**本文抜粋**
━━━
インサイドセールスの導入が決まり組織づくりを始めるうえで、実際にコール活動を行う担当者や、メンバーを統括するマネージャーには、どのような人材を配置するのが好ましいのでしょうか。

この記事では、インサイドセールス活動に適した人材や求められるスキルとともに、インサイドセールス部門を統括する「マネージャーの業務」についても触れ、インサイドセールスの組織づくりのポイントについて解説します。

最初にインサイドセールスの役割・特長・導入の流れなどについて知りたい方は下記ページをご参照ください。
インサイドセールスとは?その役割・特長と導入の効果を徹底解説

インサイドセールスの組織づくりのポイント

インサイドセールスは、電話やWebコミュニケーションツール(例:メール、チャット、TV会議ツール)を使用した非対面の営業手法であり、「営業活動を行う」という点ではフィールドセールス(訪問営業)と変わりません。

もちろん、社内に既にある営業部門からトップセールスを誇るメンバーをアサイン(任命、配属)できればインサイドセールスの導入は成功しやすいと言えますが、会社の売上を担う優秀な営業パーソンを異動させることは、リスクが高いと考える営業マネージャーや経営陣がほとんどでしょう。

新たに採用活動を行う場合

インサイドセールスに配置できる人的リソースが足りない場合、社内の他の部署や、外部から新規に採用活動を行うのが一般的です。そのような場合、まずはBtoB営業の経験者を採用するのが良いでしょう。それが難しい状況であれば、何かしらの営業経験やテレマーケティング、接客業の経験者も視野に入れて検討することをおすすめします。

電話を用いた業務経験が必ずしもインサイドセールスのスキル要件となる訳ではありません。重要なことは、「時間をかけて顧客と信頼関係を構築できる高いコミュニケーション能力」です。例えば、一方的な発信を中心とするテレフォンアポインターの経験者より販売などの接客経験者の方が、インサイドセールスとして成功する可能性は高いと言えます。

社内の営業組織からアサインする場合

「2・6・2の法則」を用いた人員配置

組織や人間関係などを表す時に用いる「2・6・2の法則」という考え方があります。営業組織で例えれば、上位2割の生産的なグループ、中位6割の平均的なグループ、下位2割の非生産的なグループといったように、どんなに優秀な営業パーソンばかりを集めたとしても、その構成比は自然と2:6:2になるというものです。
━━━
**データ部分**

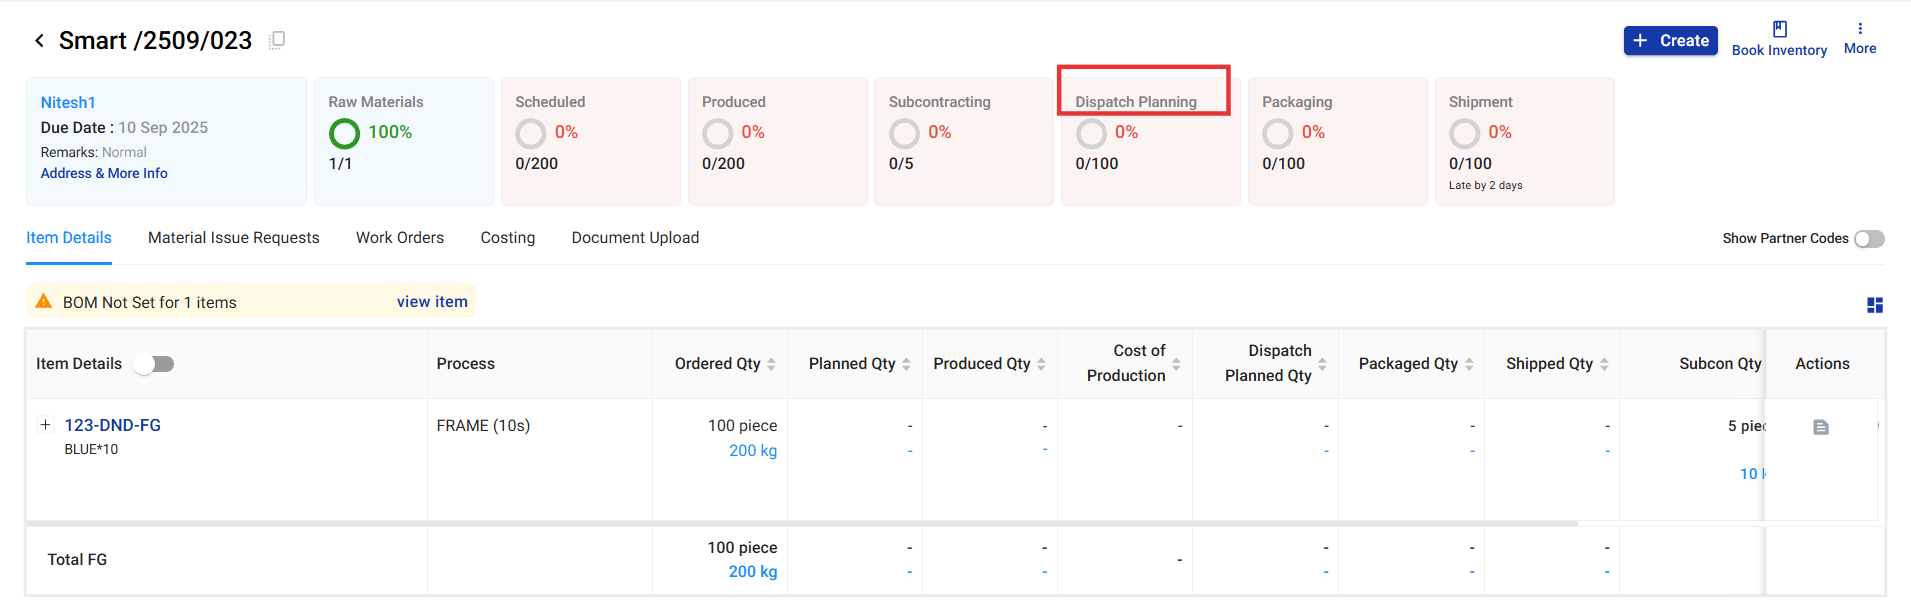Image resolution: width=1911 pixels, height=603 pixels.
Task: Expand the 123-DND-FG item row
Action: [45, 425]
━━━
**短い演習 A**
インサイドセールスに関する本文と次の(i)〜(iii)が合っているかを判断してください。それぞれ「はい」か「いいえ」で答え、決め手となる本文の語句をそのまま引用してください。
(i) 人材を新たに採用する場合は、まずBtoB営業の経験者を採用するのが良い。
(ii) 電話を用いた業務経験は、インサイドセールスの必須のスキル要件である。
(iii) 「2・6・2の法則」によれば、優秀な営業パーソンだけを集めればその構成比は崩れる。
**短い演習 B**
インサイドセールスに関する本文の最後の文に続けて、その先を書いてください。
資料は本文とは別の出典から取られたものです。

**記述解答 A**
(i) はい。「まずはBtoB営業の経験者を採用するのが良いでしょう」
(ii) いいえ。「電話を用いた業務経験が必ずしもインサイドセールスのスキル要件となる訳ではありません」
(iii) いいえ。「どんなに優秀な営業パーソンばかりを集めたとしても、その構成比は自然と2:6:2になるというものです」

**記述解答 B**
この法則を前提に、インサイドセールスにアサインして最も効果が期待できるのは「中位6割のうちのさらに上位」に属し、かつ「再現性の高い営業スタイル」を備えた人物、と考えられます。

「再現性の高い営業スタイル」を備えた人物とは、例えばSFAなどの分析結果をもとに自ら営業戦略を立てて実行に移したり、営業プロセスを意識しながらPDCAサイクルを回していけるような人物です。そのような営業方法で「中位6割の上位」に位置付けられる=その人物が作る「仕組み」が優れている、というわけです。

どんなに高い売上を叩き出すトップセールスであっても、勘の鋭さや、誰にも真似できないような独特な営業スタイルを武器とする、上位2割に該当する営業パーソンでは、組織全体へその技術を展開することはできません。数多くの見込み顧客へアプローチするインサイドセールスでは、勘の鋭さよりも一つひとつの営業プロセスを念頭に置いた、確実な「仕組み」が求められるのです。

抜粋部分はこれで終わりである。